“First they came for the Socialists, and I did not speak out – for I was not a Socialist. Then they came for the Trade Unionists, and I did not speak out – for I was not a Trade Unionist. Then they came for the Jews, and I did not speak out – for I was not a Jew. Then they came for me, and there was no one left to speak for me.” (Martin Niemöller)
At the end of a day of family fun on the beach, my wife, my daughter, and I headed to the ramp that leads back to the boardwalk. As we approached, I noticed a drawing in the sand.
“Look, beach artwork…let’s see what it is!”
My enthusiasm turned to disgust when I saw the swastika drawn in the sand and read the neatly written message that accompanied it: “All Jews must die. F**k the Jews.”
“Daddy, are you OK?” my young daughter asked, knowing how my family history as a child of a Holocaust survivor affects and shapes my perspectives.
“People are just mean,” she continued astutely, “and they don’t really know how to express their anger properly.”
I erased the writing, but I could not erase my own anger and upset over the experience. I stewed for weeks before speaking to my rabbi in an effort to articulate my thoughts about what this incident meant to me – and perhaps also what it should mean.
Although I don’t yet have an answer, I do have several ideas.
Our country is traversing a difficult period – war, terrorism, economic upheaval – and people are angry. They’re placing blame for their personal circumstances on others from different races, religions, and ethnicities.
Especially in this country, founded by immigrants and built on the ideals of numerous cultures, religions, and races, we cannot and we must not be complacent. Especially now, during the Hebrew month of Elul, which precedes the High Holidays and serves as a time for inward reflection, I seek to have faith in humanity, and believe the world’s scales tip in favor of good over hate and evil. By contrast, whoever left that message on the beach lives in a world in which hate survives because xenophobic, racist, and anti-Semitic individuals perpetuate it.
When an Egyptian Olympian refuses to shake the hand of an Israeli Olympian, we should all be offended, just as we should be when an individual writes hateful messages in the sand. Ours is a country in which we are free to practice our faith, express our opinions, and have open dialogue for the greater good. Nonetheless, what separates us as individuals is precisely what should unite us.

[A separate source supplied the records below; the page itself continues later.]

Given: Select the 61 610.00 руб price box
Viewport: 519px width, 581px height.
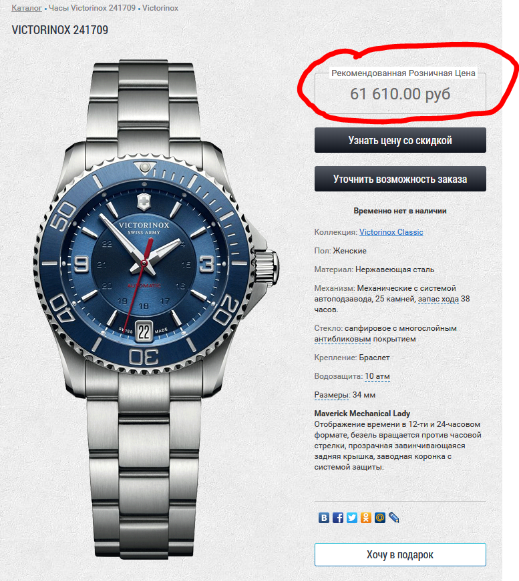Looking at the screenshot, I should click(x=400, y=94).
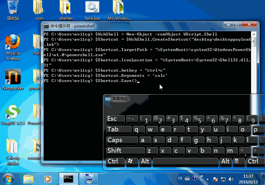This screenshot has width=265, height=185.
Task: Toggle left Shift key on on-screen keyboard
Action: pos(125,151)
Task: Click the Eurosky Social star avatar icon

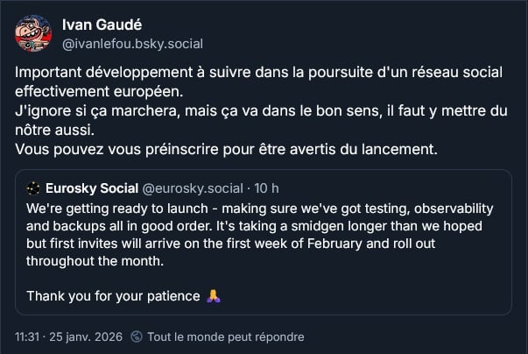Action: click(x=33, y=188)
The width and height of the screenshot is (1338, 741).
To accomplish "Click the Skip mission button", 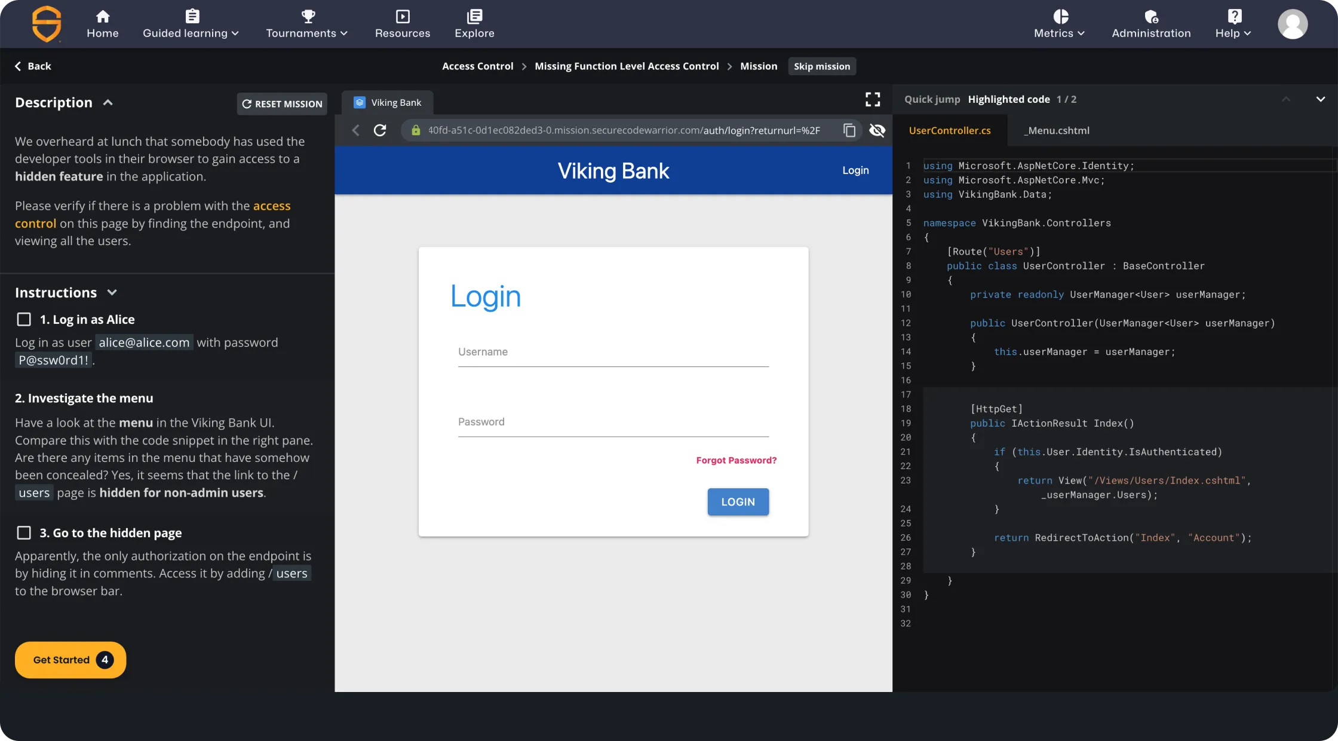I will 821,66.
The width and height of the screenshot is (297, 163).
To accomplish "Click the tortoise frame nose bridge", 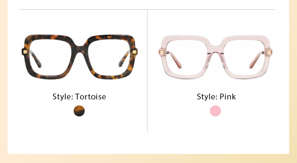I will (x=80, y=49).
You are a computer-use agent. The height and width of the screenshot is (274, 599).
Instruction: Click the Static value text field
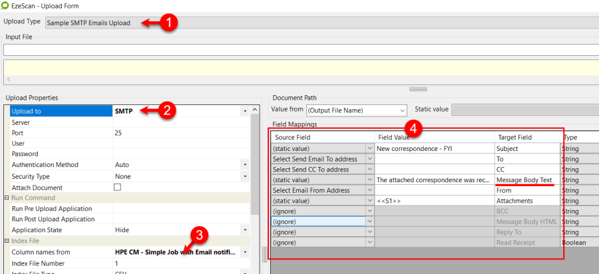pyautogui.click(x=524, y=110)
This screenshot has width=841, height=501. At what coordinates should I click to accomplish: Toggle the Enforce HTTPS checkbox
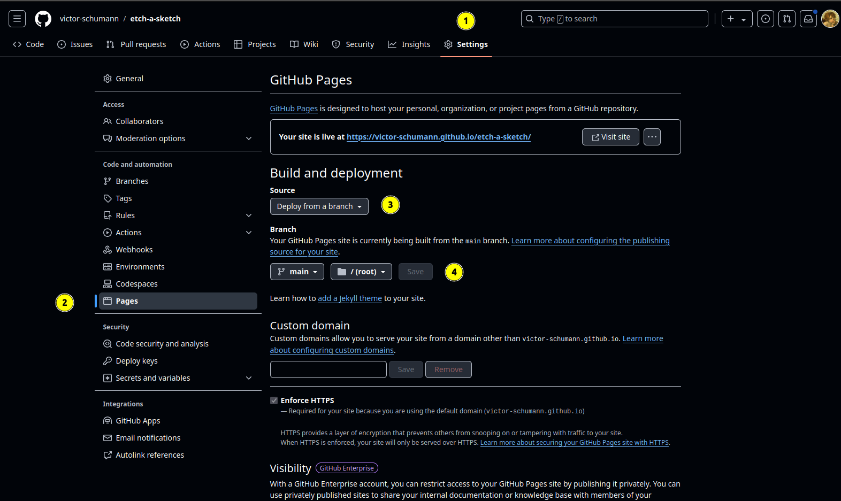[274, 400]
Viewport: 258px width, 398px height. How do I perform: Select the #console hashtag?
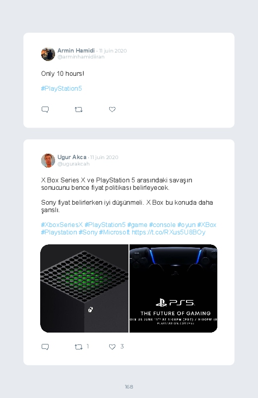pos(162,225)
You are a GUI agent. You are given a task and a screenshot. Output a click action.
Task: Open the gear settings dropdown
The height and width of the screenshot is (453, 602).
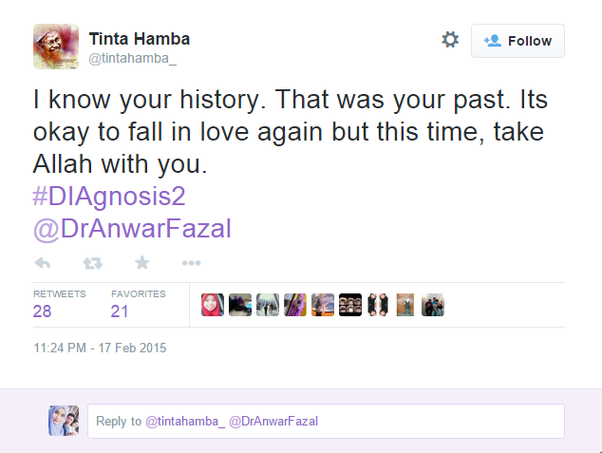[450, 40]
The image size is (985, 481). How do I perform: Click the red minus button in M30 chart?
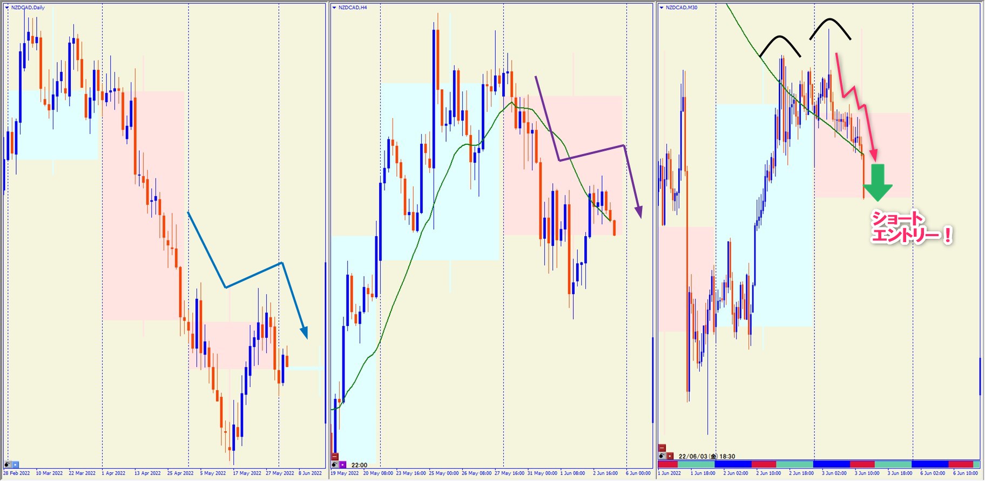[662, 448]
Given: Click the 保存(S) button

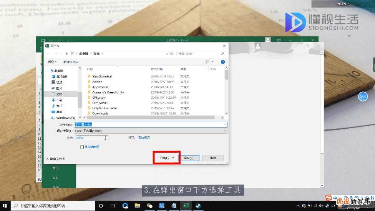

With Elul upon us, I continue not only to reflect on that hate-filled message in the sand, but also to hold tight to the promise of a time when my daughter can meander along a beach, sit in a movie theater, and walk down streets without encountering hateful messages. At this season and always, as we seek out the common ground that connects us to one another, may we find that working together in search of healthy outlets for our anger is truly a solution to the hate in our world.